Description. BUMP 1026 is incomplete, especially along the labial side. Minimum measurements are 1.4 x 1.2 mm. This tooth is etched, suggesting digestion or the effect of postdepositional soil acids. Some smooth polishing of the sides of the tooth suggests postmortem transport. There are four major nearly transverse lophs: anteroloph, protoloph, metaloph, and posteroloph. The third loph is considered a metaloph, because it goes directly to the metacone and does not seem to originate from a central cusp (metaconule). BUMP 1026 lacks the strong mesoloph seen on the other upper molars described here from Bukwa. The protoloph and metaloph connect to a longitudinal crest located lingual to the midline of the tooth. All cusps are worn flat, and the hypocone is completely missing (broken). A strong root is present under the protocone. Another root is present under the hypocone and likely also under the distolabial aspect of the tooth. The rest of the underside of the tooth is damaged.

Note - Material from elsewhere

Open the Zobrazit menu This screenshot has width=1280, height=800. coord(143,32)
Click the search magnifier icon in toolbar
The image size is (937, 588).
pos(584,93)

The occlusal pattern of this tooth (e.g., four nearly transverse lophs) is comparable to a small species of Paraphiomys (i.e., P. stromeri size or smaller), but incompleteness of the specimen precludes specific assignment. Paraphiomys is a common component of early Miocene and, to a lesser extent, middle Miocene African faunas (e.g., Lavocat 1973; Winkler 1992; Mein et al. 2000, López Antoñanzas et al. 2004). Paraphiomys simonsi was reported from the Fayum of Egypt (Wood 1968). Holroyd (1994) proposed transferring this species to a new genus, but López Antoñanzas et al. (2004) retained it within Paraphiomys. Whatever the allocation of P. simonsi, the Bukwa tooth is smaller and has a strong metaloph (metaloph lacking in P. simonsi; Holroyd 1994 and López Antoñanzas et al. 2004).